Screenshot grounding data:
....

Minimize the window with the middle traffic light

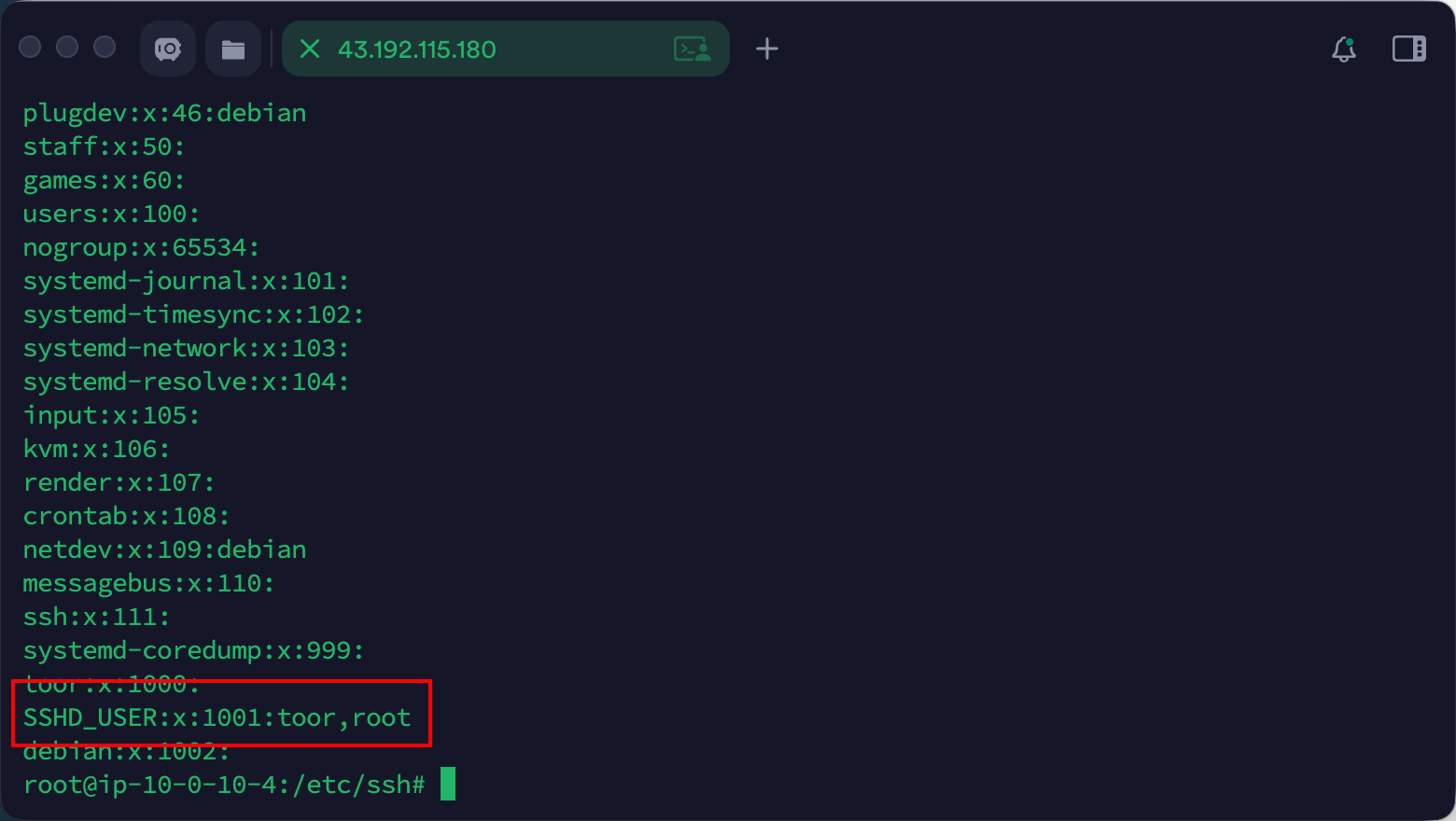67,47
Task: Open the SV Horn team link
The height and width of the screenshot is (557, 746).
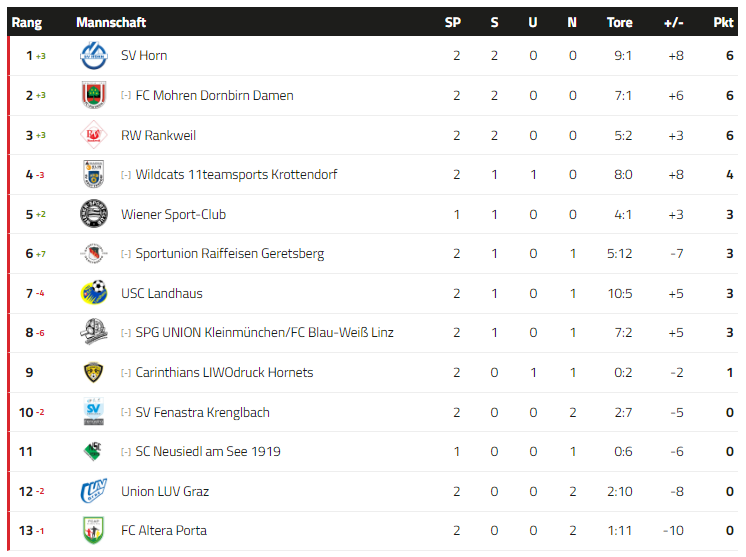Action: tap(144, 56)
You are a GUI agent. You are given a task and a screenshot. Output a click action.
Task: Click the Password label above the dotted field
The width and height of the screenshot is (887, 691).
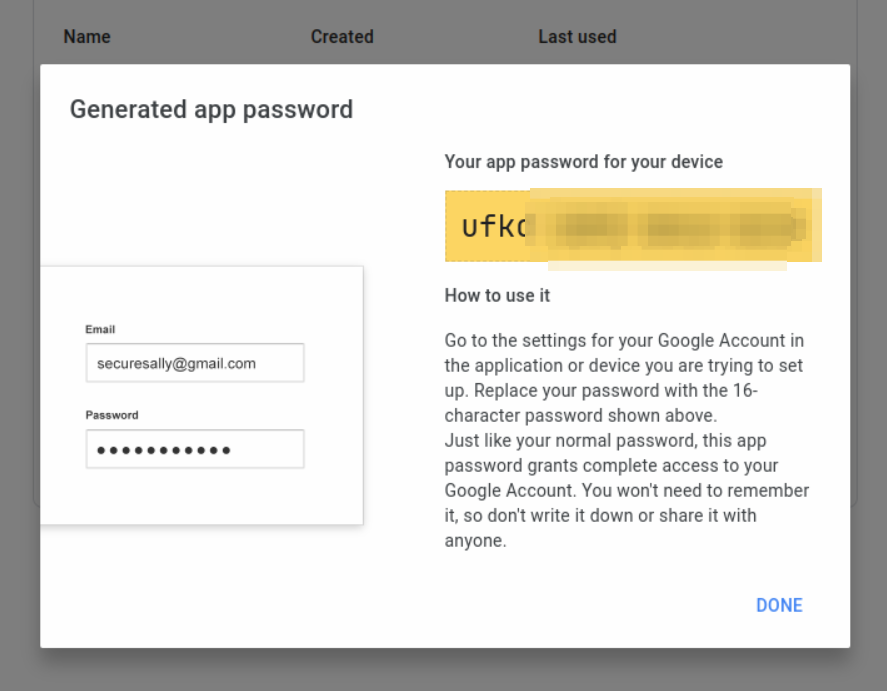tap(112, 414)
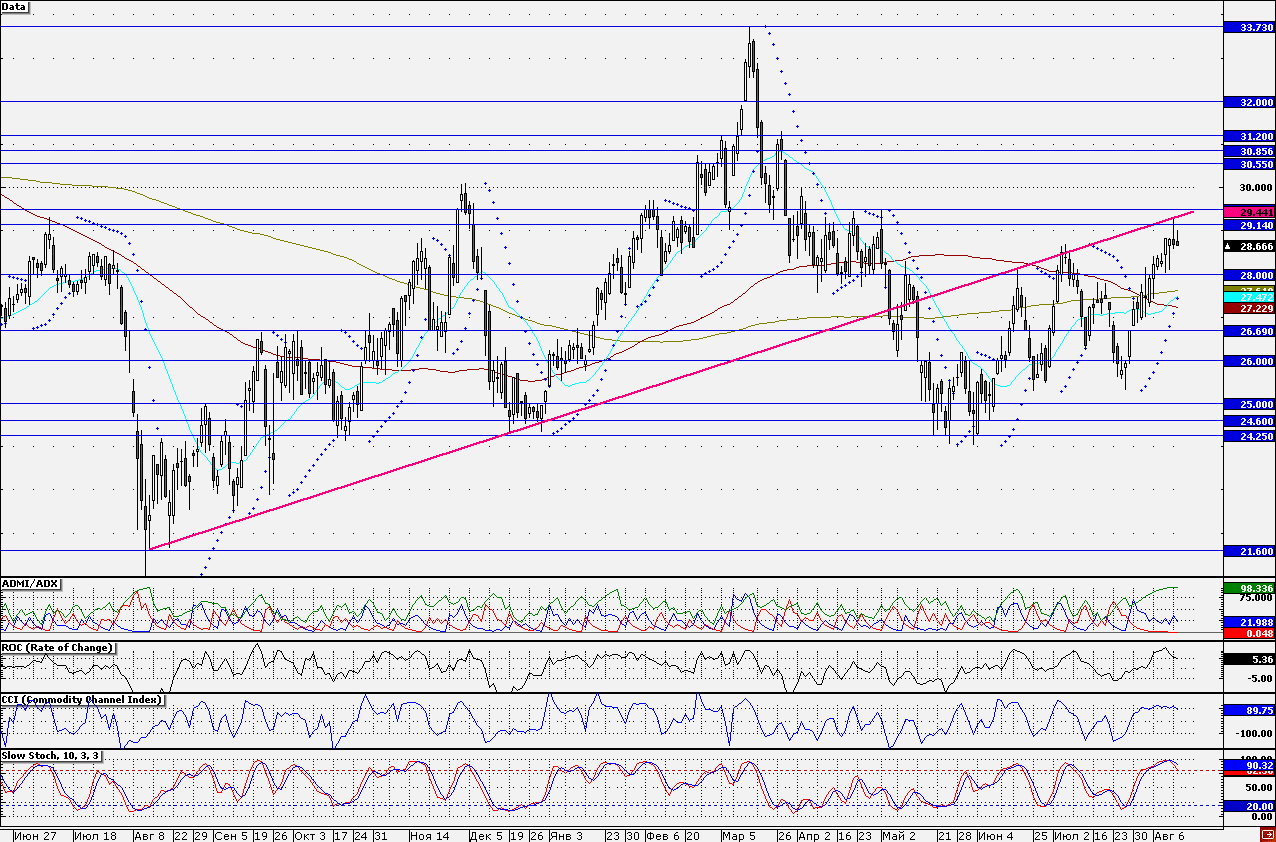Select the 21.600 support level price tag
Screen dimensions: 1276x842
tap(1250, 552)
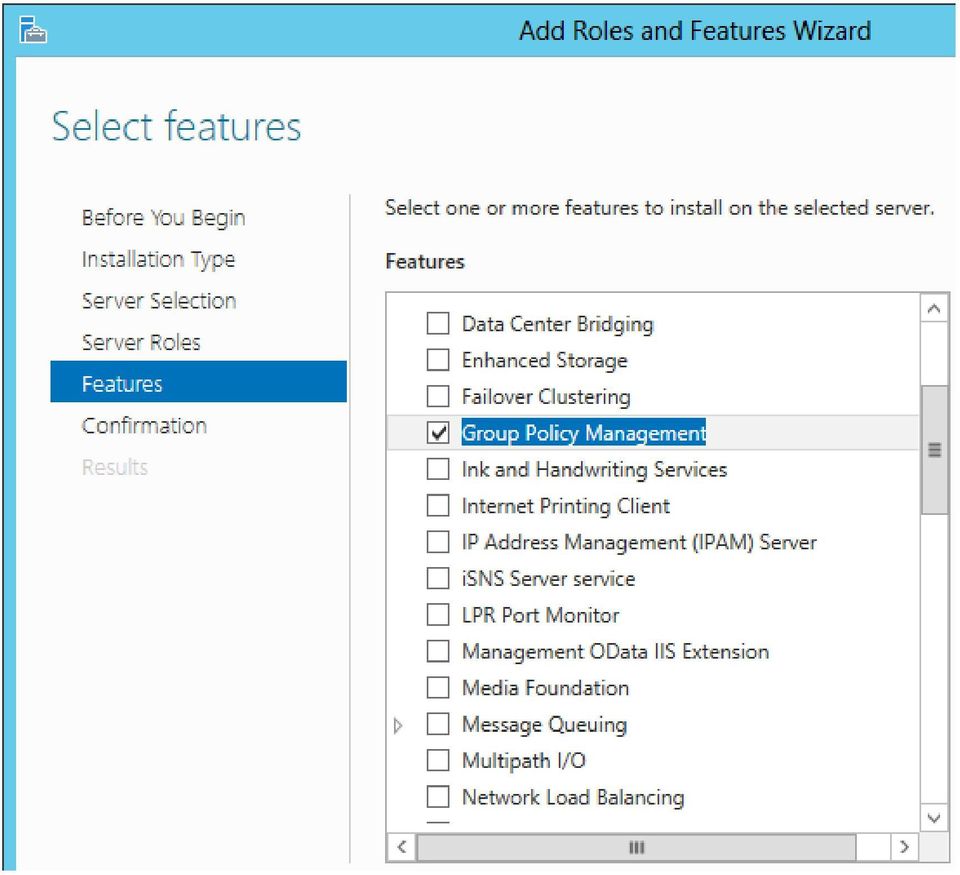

....

Repeat the lines above exactly, and keep every picture out.

Minimize the window with the middle traffic light

67,47
Task: Open the SV Horn team link
The height and width of the screenshot is (557, 746).
Action: tap(144, 56)
You are a GUI agent. You are given a task and a screenshot. Output a click action.
Task: Click the Password label above the dotted field
The width and height of the screenshot is (887, 691).
tap(112, 414)
Select the 21.600 support level price tag
Screen dimensions: 1276x842
tap(1250, 552)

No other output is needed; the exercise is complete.